*REQUIREMENTS*: Copy the entries from the line with "Task: Click empty area right of 5802.Alfa row" to the line with "[x=440, y=313]", changing "Select" to "Choose" and leaving everything else the same.

*RAW RECORDS*:
>> Begin

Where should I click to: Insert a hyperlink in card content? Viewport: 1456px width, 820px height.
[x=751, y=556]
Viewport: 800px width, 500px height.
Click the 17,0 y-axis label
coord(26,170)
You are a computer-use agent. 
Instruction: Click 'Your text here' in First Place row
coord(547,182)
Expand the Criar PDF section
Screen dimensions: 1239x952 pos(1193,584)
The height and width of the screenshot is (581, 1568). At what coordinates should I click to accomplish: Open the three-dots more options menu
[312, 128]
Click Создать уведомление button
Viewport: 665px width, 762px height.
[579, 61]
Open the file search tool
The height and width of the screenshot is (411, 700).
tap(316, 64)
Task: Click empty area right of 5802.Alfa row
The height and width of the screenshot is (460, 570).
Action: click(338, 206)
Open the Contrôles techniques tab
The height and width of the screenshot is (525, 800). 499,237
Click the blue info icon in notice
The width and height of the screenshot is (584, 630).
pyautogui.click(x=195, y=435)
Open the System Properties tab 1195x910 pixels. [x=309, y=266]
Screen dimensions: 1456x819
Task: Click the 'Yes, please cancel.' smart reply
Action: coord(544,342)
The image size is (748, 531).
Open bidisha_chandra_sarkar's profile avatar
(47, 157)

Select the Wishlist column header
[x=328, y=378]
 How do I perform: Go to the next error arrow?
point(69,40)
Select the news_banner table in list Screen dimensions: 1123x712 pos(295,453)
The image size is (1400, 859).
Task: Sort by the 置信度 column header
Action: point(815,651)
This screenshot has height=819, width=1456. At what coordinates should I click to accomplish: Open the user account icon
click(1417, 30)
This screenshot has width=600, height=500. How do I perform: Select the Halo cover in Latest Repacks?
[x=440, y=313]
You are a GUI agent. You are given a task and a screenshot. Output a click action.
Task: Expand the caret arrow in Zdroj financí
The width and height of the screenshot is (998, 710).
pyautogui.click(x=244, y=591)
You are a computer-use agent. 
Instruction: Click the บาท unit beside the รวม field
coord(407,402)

>> End

*TASK OUTPUT*:
Task: Click empty area right of 5802.Alfa row
The height and width of the screenshot is (460, 570).
Action: click(338, 206)
Open the Contrôles techniques tab
The height and width of the screenshot is (525, 800). 499,237
Click the blue info icon in notice
The width and height of the screenshot is (584, 630).
pyautogui.click(x=195, y=435)
Open the System Properties tab 1195x910 pixels. [x=309, y=266]
Screen dimensions: 1456x819
Task: Click the 'Yes, please cancel.' smart reply
Action: coord(544,342)
The image size is (748, 531).
Open bidisha_chandra_sarkar's profile avatar
(47, 157)

Choose the Wishlist column header
[x=328, y=378]
 How do I perform: Go to the next error arrow?
point(69,40)
Choose the news_banner table in list Screen dimensions: 1123x712 pos(295,453)
The image size is (1400, 859).
Task: Sort by the 置信度 column header
Action: point(815,651)
This screenshot has height=819, width=1456. At what coordinates should I click to accomplish: Open the user account icon
click(1417, 30)
This screenshot has width=600, height=500. How do I perform: Choose the Halo cover in Latest Repacks?
[x=440, y=313]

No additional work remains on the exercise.